Second steam generator for Kudankulam Nuclear Plant Unit-4 shipped from Russia

Built by Atomenergomash, the machine-building division of Russia’s Rosatom State Atomic Energy Corporation, the diameter of the steam generator is over 4 m, length 15 m, and weight 340 tonnes.
Rosatom, the Russian atomic energy corporation, machine building division Atomenergomash has shipped out equipment for Unit 4 of the Kudankulam Nuclear Power Project. (File photo | EPS)
Rosatom, the Russian atomic energy corporation, machine building division Atomenergomash has shipped out equipment for Unit 4 of the Kudankulam Nuclear Power Project. (File photo | EPS)

CHENNAI: The second steam generator for Unit 4 of the Kudankulam Nuclear Power Plant has been shipped from Russia to the construction site in Tamil Nadu, according to Russia’s Rosatom State Atomic Energy Corporation.

The equipment will reach India using multi-modal transport from Volgodonsk by road and water transport to Saint-Petersburg port, then by water transport through Baltic and Mediterranean seas, Suez Canal, Red Sea and the Indian Ocean. The length of the route is 21,000 kilometres with complex logistics.

This comes after Rosatom supplied the main equipment for Unit-3 of the plant, including the core melt localization device, a passive safety system capable of functioning even in the event of a complete loss of power supply.

Built by Atomenergomash, the machine-building division of Russia’s Rosatom State Atomic Energy Corporation, the diameter of the steam generator is over 4 m, length 15 m, and weight 340 tonnes. The set of equipment for one power unit of a nuclear power plant of this type includes four steam generators.
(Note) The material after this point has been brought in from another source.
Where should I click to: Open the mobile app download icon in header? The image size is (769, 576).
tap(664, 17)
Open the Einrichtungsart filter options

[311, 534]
In the nuclear power plant, heat is removed from the reactor core by a coolant, which passes through the core. This thermal energy is used to produce steam in the steam generator. Steam’s mechanical energy is supplied to the turbine generator where it is converted into electricity.

Rosatom State Atomic Energy Corporation is the technical consultant and main equipment supplier to the Kudankulam NPP, which is being constructed under the India-Russia agreement of 1988 and its attachments dated 1998 and the agreement of December 8, 2008.